The expected success for the next iPhone will not necessarily imply a higher share price for suppliers, and notably OmniVision Technologies (OVTI). When OmniVision reported earnings, the company sacrificed profit margins for the purpose of securing a contract with Apple. Higher inventory, inventory write-down, lower margins, and higher research and development costs are reasons investors should avoid OmniVision shares at this time.
Quarterly Earnings Summary
OmniVision reported in its Q1 fiscal 2013 results:
- Revenue of $258 million
- Shipment of 166 million units, up from 147 million (or 12.9%) from the previous quarter
- Average selling price of $1.55, up from $1.48 (or 4.7%) from the previous quarter
- Gross margin of 19.5%
- Cash balance of $237 million, down by $94 million
- GAAP net income of $2.3 million or $0.04 on a per diluted share, compared to $2.7 million or $0.05 per diluted share in Q4 of fiscal 2012
- Inventory increase of $111.9 million to $403.2 million
- Accounts receivable of $142.7 million, up 32.4%
OmniVision's headline GAAP earnings excluded expenses related to stock-based compensation. The company had an operating loss of $682,000, compared to an operating income of $3.4 million in the previous quarter.
OmniVision provided the following forecast for its next quarter:
- Revenue of between $335 million to $390 million
- Expected GAAP EPS in the range of $0.06 to $0.22 per diluted share
- Non-GAAP earnings in the range of $0.21 to a $0.37 per diluted share
Analysis of Results
OmniVision increased its inventory to a level that is nearly half its market capitalization. The company believes demand will be strong, particularly in the mobile phone market. Unit shipments and prices increased in the quarter due to the product mix shifting from 5 megapixels to 8 megapixels. 37% of total shipments were still 2 megapixels, and 31% were for 1.3 megapixels. OmniVision benefited from low-cost smartphone sales in the Far East for the 2- and 3- megapixel sensors.
During the quarter, a new BSI-2 base HD sensor was released, adding to the line-up of OV ADA 25, OV9724 and OV2722 sensors released over the last several quarters. In the future, the company will have an OV12830 12 megapixel one-third inch sensor.
Despite advances that would broaden its product line, OmniVision expects gross margins to decline next quarter due predominantly to production costs for the BSI-2 sensors. Another concern for investors is that day sales were 178 due to a mismatch between capacity ramp up and customer demand. Day sales outstanding increased to 51 days, up from 44 days in the previous quarter.
OmniVision is sacrificing improving margins for higher sales volume for BSI-2 sensors. By purchasing more material to build inventory, risk is increased for shareholders if customer demand weakens. Another inventory write-down is possible.
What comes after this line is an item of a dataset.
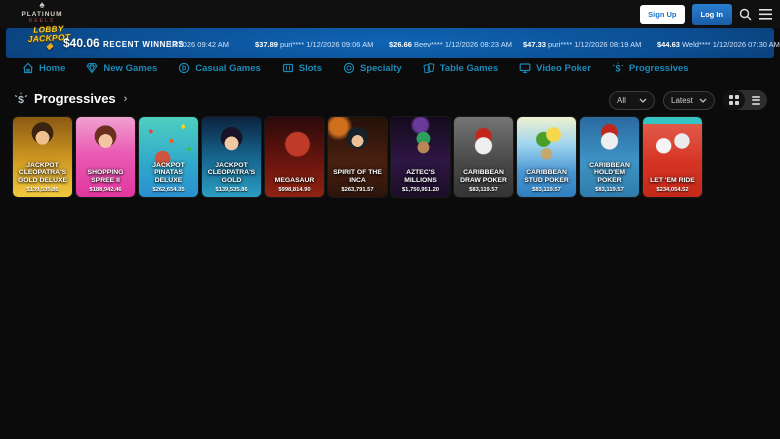 The image size is (780, 439). What do you see at coordinates (75, 98) in the screenshot?
I see `page-title: Progressives` at bounding box center [75, 98].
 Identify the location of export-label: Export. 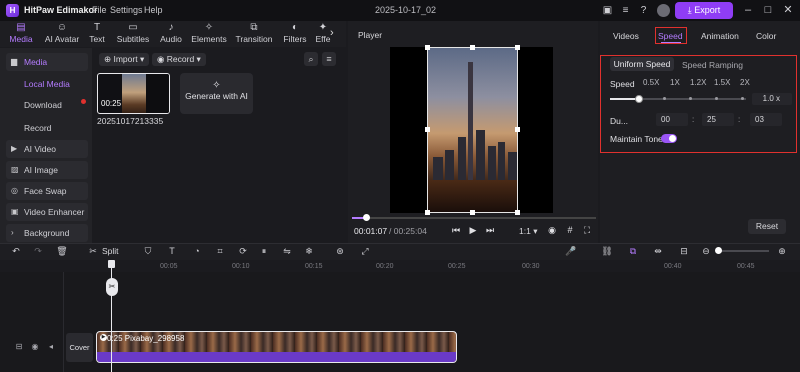
(708, 10).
Sensor sales are still a small part of the PC market, but the weak Ultrabook market adds to another reason to avoid OmniVision at current levels. For example, Intel (INTC) confirmed that the PC market was weakening, when it lowered revenue guidance. In its news release, Intel said that revenue will be $13.2 billion, down from a previous guidance of $13.8 billion to $14.8 billion. Intel customers were reducing inventory in their supply chain.
Revenue is expected to improve on demand for BSI-2 based sensor, helped by a new Apple iPhone release. OmniVision is taking much of the risk in Apple's smartphone product refresh, and is doing so due to a goal of higher record revenue at the cost of record low margins. The company has experience in managing inventory risks, but OmniVision still needs to reduce its high-cost structure before earnings improve. The cost reduction effort will likely take more than one quarter. Its share price reflects otherwise. Shares are already up 65% from its 52-week low, though it is 20% below its 52-week high. Further upside will only be justified if OmniVision is able to negotiate better terms of margin. Until then, shareholders are holding all of the risk.